Audio Rendering of STEM Content

These are a series of projects that we undertook to render the STEM content in audio with an intention to assist the people with print disabilities, who face a lot of difficulties today to be able to even access such content, while pursuing STEM education is still a distant dream. It is surprising that even with such developments in technology, someone has to really struggle for education.

For example, consider something as simple and basic as math equations. Mathematics, in its visual form, gives the reader a very high level of granularity in perceiving the equation (we get the concept of subscript and superscript by just glancing at an equation). Now, try to picture the situation of a visually impaired student. Yes, we can use an text to speech engine and make it read the equation. The point dies here itself coz as we all know, math in itself is quite complex and speaking an equation just like a normal sentence leaves the student with all the more confusion. In other words, the TTS systems today do not have such granularity as is available when we SEE an equation and it is beyond reason to try to comprehend something in mathematics without having such clarity, even for normal sighted people.

Code

Slides

Accepted Publications

SIGNIFICANCE OF PARALINGUISTIC CUES IN THE RENDERING OF MATHEMATICAL EQUATIONS


SAMPLE WAVEFILES


Technique 1: Original TTS

Technique 2: Pauses and Intonation Variation

Technique 3: Special Sounds

Technique 4: 3D Audio

Technique 5: Special Sounds + Audio Spatialization

Venkatesh Potluri, Sai Krishna, Priyanka Srivastava, Kishore Prahallad

ICON 2014

Text to speech (TTS) systems hold promise as an information access tool for literate and illiterate including visually challenged. Current TTS systems can convert a typical text into a natural sounding speech. However, auditory rendering of mathematical content, specifically equation reading is not a trivial task. Mathematical equations have to be read so that appropriate bracketing such as parentheses, superscripts and subscripts are conveyed to the listener in an accurate way.Earlier works have attempted to use pausesas acoustic cues to indicate some of the semantics associated with the mathematical symbols. In this paper, we first analyse the acoustic cues which human-beings employ while speaking the mathematical content to (visually challenged) listeners and then propose four techniques which render the observed patterns in a text-to speech system.
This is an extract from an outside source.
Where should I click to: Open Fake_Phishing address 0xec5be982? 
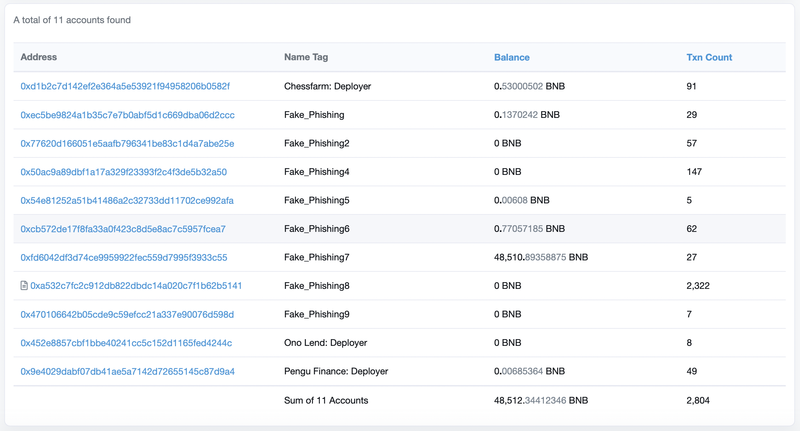tap(127, 115)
The evaluation considered eight aspects such as listening effort, content familiarity, accentuation, intonation, etc. Our objective metrics show that a combination of the proposed techniques could render the mathematical equations using a TTS system as good as that of a human being.
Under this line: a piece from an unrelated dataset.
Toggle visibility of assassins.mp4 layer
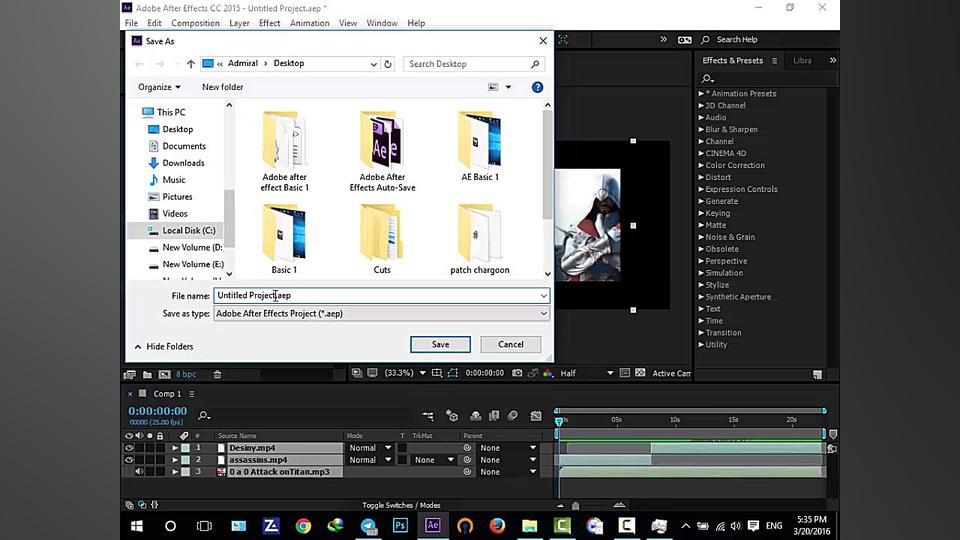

SYNTHESIS OF STATISTICAL CONTENT USING AUDIO CUES


Venkatesh Potluri, Sai Krishna, Priyanka Srivastava, Kishore Prahallad

30th Annual International Technology and Persons with Disabilities Conference 2015

Current TTS systems can convert a typical text into a natural sounding speech. However, rendering Mathematical content ( Equations, Bar Graphs and Pie Charts ) in audio is not a trivial task and it can not effectively be achieved with currently available mainstream TTS technology found in most screen readers. The ambiguity in most cases is caused if the listener is unable to identify the beginning and end of one of the mentioned demarkations. Earlier works have attempted to use pauses as acoustic cues to indicate some of these.In addition to equations, the current day TTS systems have very little or no capability to render bar graphs and pie charts in audio. In this work, we perform an experiment to measure the effectiveness of mathematical equations synthesised using a traditional TTS system. We analyse the acoustic cues which human-beings employ while speaking the mathematical content to (visually challenged) listeners and propose four techniques which render the observed patterns in a text-to- speech system.